INSTRUCTIONS FOR THE TASK →
A faithful retyping of every entry below is wanted, with images left out.

Stored data:

--- START ---

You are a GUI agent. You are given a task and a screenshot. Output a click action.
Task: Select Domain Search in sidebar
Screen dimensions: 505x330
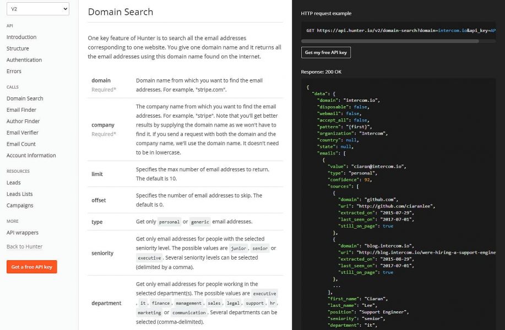[x=25, y=98]
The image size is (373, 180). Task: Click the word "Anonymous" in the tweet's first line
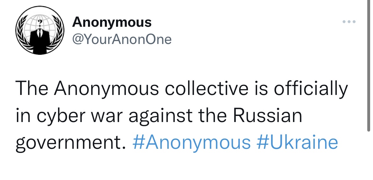pyautogui.click(x=107, y=89)
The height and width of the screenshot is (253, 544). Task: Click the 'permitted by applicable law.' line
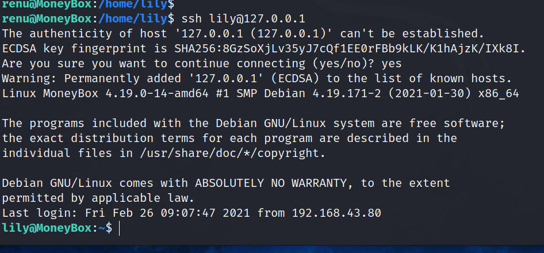tap(98, 198)
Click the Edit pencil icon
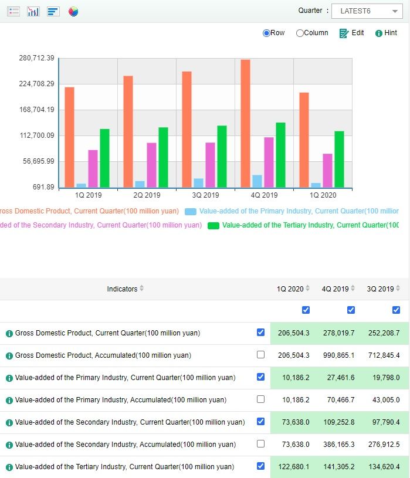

--- END ---

RESPONSE BOX →
You are a GUI agent. You are given a task and a screenshot. Output a click action.
Task: Select Domain Search in sidebar
Screen dimensions: 505x330
[x=25, y=98]
The image size is (373, 180). Task: Click the word "Anonymous" in the tweet's first line
pyautogui.click(x=107, y=89)
The height and width of the screenshot is (253, 544). Task: Click the 'permitted by applicable law.' line
tap(98, 198)
Click the Edit pencil icon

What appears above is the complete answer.